The City of Anaheim has reneged on a pledge to provide the full results of an independent investigation into potential corruption surrounding its now defunct sale of Angel Stadium.
A newly elected City Council voted to hire an attorney to black out parts of the investigative report a judge said could violate employee privacy rights and lead to litigation, the Orange County Register reported.
Angry residents complained that the council had reneged on a promise of transparency and was trying to cover up the raw results of the investigation into allegations of pay-for-play at City Hall.
“Who are you protecting and what are you afraid of?” resident and activist Jeanine Robbins told the Register. “I think some people sitting up there, their seats were purchased and the main reason was to stop this investigation.”
“We’re going to be getting an abbreviated version – the Cliff Notes.”
The decision to release only an abridged version of the report was approved 5-1 by the council, with Natalie Rubalcava dissenting and Stephen Faessel abstaining.
The previous City Council ordered the investigation last summer after allegations arose in an FBI probe that former Mayor Harry Sidhu tried to slip confidential information to the Los Angeles Angels to expedite the sale of the city ballpark to owner Arte Moreno for a cut-rate $320 million.
Sidhu, who has not been criminally charged with any wrongdoing, allegedly hoped he would get $1 million to benefit his political campaign in return. The city later killed the stadium deal.
Moreno’s company SRB Management planned to develop more than 5,000 homes plus offices, shops, restaurants and hotels on the 152-acre parcel that hosts Angel Stadium and surrounding parking lots.
An FBI affidavit also alleged that a secret cabal of resort-oriented interests was driving business decisions at City Hall.

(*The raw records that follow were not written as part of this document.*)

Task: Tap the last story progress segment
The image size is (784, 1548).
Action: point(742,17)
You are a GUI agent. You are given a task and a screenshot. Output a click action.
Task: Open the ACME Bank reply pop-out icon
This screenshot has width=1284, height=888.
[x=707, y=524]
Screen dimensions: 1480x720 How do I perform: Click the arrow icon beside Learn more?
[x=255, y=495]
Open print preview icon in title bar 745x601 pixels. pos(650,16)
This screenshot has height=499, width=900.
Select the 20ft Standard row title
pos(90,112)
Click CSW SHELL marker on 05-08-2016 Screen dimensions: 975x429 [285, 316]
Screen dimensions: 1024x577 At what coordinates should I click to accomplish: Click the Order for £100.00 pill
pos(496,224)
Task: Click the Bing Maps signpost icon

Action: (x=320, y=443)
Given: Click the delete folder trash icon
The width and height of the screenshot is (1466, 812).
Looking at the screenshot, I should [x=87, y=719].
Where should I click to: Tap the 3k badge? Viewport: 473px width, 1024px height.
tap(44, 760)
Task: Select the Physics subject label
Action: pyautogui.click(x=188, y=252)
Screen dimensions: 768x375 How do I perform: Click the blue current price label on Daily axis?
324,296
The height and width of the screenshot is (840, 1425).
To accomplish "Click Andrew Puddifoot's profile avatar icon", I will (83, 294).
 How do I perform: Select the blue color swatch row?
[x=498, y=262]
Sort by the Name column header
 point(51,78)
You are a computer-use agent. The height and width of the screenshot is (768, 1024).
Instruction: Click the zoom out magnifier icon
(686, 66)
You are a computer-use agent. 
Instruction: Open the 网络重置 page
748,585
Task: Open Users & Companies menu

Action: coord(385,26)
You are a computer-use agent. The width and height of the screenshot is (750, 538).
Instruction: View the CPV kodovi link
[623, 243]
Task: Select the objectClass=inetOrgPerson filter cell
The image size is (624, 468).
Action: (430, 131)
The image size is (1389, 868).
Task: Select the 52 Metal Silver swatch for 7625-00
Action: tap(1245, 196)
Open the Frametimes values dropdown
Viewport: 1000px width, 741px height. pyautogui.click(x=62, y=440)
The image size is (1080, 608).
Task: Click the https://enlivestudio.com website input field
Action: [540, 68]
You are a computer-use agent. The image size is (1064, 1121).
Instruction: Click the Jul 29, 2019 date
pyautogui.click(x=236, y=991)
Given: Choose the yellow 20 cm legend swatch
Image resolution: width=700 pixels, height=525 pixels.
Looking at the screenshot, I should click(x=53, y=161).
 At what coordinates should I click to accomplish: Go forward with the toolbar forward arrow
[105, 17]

The city’s $1.5 million investigation, conducted by the JL Group under the watch of Superior Court Judge Clay Smith, is slated to be completed July 1. But it will take extra time for newly hired attorney Scott Tiedemann, managing partner of Liebert Cassidy Whitmore, to redact the report.
Smith, who is advising investigators, said that releasing the raw report as promised would put the city in legal jeopardy.
Despite the outcry from residents, Mayor Ashleigh Aitken said she doesn’t want to release a watered down report or one that doesn’t tell the whole story.
“I feel this will strike that balance that tells the story without prejudice that will be fair to the employees,” Aitken told the Register.